§ What to do:
Copy these lines word for word, starting at the first line and ending at the line that contains "pyautogui.click(x=621, y=320)".

>> Begin Data rows

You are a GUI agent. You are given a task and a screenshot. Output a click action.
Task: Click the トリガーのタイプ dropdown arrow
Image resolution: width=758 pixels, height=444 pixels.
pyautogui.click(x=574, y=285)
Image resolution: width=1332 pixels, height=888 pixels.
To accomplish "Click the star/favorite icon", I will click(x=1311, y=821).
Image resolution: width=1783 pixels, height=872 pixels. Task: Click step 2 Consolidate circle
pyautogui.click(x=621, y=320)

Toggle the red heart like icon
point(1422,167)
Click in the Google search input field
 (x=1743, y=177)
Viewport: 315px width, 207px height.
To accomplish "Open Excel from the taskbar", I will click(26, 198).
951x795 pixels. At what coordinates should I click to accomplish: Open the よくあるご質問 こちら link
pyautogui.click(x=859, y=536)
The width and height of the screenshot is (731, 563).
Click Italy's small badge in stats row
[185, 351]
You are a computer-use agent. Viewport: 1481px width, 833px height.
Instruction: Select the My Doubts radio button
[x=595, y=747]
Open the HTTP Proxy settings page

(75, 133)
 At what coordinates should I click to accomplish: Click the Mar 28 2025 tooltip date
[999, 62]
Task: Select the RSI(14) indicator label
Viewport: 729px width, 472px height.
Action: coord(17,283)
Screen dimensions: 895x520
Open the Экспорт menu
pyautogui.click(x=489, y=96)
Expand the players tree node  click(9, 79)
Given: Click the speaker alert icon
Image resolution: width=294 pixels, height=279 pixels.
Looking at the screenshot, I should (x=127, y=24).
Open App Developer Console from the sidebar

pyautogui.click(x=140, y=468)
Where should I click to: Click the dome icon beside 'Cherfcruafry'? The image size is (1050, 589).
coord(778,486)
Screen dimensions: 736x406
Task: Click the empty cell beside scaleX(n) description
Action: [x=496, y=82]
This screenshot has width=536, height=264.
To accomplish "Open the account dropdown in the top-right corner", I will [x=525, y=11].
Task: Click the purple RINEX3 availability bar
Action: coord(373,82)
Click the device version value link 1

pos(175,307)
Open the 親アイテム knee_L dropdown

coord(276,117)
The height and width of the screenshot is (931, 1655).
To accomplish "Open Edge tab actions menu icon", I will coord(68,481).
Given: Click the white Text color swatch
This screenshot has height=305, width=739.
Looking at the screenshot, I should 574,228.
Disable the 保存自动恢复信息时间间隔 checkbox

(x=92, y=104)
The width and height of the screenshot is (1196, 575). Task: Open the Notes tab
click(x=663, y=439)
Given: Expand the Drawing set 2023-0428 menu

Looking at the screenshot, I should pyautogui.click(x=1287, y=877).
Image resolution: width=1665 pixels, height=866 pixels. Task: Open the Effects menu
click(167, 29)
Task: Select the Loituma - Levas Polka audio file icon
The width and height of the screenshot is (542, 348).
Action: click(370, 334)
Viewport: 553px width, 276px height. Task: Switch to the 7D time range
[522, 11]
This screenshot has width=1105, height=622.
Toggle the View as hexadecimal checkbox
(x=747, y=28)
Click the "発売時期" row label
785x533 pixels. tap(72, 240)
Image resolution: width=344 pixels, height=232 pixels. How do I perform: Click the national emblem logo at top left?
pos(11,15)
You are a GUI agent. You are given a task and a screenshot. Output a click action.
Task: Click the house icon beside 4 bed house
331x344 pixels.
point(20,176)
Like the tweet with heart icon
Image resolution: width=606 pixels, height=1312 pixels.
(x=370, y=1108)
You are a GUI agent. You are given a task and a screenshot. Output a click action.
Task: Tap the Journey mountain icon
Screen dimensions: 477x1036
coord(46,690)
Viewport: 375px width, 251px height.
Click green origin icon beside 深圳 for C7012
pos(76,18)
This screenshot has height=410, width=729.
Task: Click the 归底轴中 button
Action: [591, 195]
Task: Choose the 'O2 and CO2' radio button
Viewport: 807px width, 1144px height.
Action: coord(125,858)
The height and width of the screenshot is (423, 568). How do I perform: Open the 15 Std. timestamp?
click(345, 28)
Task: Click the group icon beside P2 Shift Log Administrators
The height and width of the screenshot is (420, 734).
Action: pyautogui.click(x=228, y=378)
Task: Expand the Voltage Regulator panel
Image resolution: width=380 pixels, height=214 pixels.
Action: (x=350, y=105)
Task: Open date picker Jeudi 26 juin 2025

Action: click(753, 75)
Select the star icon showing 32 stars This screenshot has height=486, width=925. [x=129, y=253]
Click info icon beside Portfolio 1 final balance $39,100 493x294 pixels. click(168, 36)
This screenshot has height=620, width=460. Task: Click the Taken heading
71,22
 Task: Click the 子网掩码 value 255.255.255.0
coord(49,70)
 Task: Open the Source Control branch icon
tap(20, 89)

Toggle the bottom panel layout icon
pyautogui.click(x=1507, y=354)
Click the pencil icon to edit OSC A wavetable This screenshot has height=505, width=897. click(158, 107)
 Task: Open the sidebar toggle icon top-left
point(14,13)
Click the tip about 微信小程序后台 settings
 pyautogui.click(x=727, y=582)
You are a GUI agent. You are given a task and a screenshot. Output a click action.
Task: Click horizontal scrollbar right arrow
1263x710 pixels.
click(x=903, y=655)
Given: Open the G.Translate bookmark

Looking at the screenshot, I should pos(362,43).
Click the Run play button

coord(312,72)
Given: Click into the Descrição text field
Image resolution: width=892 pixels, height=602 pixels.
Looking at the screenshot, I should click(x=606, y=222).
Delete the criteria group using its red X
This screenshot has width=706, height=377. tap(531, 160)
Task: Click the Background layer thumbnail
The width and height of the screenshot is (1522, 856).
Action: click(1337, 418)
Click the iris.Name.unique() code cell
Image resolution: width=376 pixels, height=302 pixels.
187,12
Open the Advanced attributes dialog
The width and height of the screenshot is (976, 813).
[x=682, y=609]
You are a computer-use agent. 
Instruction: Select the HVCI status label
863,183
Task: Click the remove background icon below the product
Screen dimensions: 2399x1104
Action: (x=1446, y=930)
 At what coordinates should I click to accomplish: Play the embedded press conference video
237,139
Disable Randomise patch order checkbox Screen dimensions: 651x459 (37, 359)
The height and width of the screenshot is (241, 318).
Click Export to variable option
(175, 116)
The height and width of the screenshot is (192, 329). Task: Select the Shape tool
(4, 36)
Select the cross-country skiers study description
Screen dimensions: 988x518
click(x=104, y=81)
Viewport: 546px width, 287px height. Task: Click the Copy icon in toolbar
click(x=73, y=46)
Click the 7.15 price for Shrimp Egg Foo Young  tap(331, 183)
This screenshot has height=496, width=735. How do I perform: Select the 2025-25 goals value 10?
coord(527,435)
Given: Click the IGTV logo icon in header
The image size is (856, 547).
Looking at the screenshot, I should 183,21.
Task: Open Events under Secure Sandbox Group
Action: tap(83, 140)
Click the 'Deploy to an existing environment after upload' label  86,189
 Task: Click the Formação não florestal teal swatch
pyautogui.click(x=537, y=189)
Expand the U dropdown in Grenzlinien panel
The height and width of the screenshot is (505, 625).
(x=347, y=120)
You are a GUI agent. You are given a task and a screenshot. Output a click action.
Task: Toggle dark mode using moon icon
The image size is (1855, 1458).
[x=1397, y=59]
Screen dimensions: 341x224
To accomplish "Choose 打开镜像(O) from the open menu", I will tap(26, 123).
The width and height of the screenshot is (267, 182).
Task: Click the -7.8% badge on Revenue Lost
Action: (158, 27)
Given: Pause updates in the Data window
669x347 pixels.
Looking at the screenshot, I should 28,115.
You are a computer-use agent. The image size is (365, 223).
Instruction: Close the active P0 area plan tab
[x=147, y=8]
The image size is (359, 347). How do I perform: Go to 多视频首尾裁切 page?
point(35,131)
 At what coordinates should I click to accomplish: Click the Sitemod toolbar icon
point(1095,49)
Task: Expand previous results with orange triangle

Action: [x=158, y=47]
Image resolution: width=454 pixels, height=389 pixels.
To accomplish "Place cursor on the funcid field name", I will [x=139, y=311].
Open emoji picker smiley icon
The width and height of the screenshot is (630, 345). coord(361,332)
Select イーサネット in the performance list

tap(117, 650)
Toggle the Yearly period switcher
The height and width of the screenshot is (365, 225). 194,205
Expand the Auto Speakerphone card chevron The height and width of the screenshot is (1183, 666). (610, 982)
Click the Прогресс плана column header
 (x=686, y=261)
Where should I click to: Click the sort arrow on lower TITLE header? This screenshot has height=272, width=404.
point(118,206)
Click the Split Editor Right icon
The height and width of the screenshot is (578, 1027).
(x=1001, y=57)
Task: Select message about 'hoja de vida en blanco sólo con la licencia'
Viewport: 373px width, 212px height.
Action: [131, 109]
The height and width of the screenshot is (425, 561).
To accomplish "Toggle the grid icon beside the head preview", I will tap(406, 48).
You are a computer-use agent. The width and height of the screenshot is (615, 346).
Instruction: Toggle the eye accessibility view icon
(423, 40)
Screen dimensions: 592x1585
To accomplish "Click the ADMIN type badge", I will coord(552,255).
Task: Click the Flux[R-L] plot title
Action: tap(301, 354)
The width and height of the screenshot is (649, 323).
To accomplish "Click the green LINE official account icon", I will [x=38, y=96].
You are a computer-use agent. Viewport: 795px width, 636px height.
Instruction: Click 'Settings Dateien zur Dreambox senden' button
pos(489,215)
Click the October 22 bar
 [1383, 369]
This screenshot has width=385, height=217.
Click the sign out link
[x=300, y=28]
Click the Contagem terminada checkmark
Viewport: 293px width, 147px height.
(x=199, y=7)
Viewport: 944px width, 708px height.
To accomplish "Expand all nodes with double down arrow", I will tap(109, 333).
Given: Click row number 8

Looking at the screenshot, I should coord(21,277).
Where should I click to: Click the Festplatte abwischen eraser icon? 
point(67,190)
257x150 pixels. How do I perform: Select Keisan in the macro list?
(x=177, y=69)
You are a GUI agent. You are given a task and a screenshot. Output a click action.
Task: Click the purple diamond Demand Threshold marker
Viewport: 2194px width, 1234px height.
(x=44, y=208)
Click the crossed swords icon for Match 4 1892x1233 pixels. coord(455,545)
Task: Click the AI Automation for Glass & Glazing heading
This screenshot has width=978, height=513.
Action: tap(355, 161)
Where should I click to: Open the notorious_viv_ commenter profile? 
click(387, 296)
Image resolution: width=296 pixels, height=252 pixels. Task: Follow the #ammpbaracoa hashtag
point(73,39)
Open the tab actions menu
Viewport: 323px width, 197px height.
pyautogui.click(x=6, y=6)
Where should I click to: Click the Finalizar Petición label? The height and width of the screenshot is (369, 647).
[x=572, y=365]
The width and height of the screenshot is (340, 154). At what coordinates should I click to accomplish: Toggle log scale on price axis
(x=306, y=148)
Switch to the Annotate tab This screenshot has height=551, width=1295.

>> End Data rows

§ Exercise response:
You are a GUI agent. You are given a task and a screenshot. Output a click action.
Task: Click the トリガーのタイプ dropdown arrow
Image resolution: width=758 pixels, height=444 pixels.
pyautogui.click(x=574, y=285)
Image resolution: width=1332 pixels, height=888 pixels.
To accomplish "Click the star/favorite icon", I will click(x=1311, y=821).
Image resolution: width=1783 pixels, height=872 pixels. Task: Click step 2 Consolidate circle
pyautogui.click(x=621, y=320)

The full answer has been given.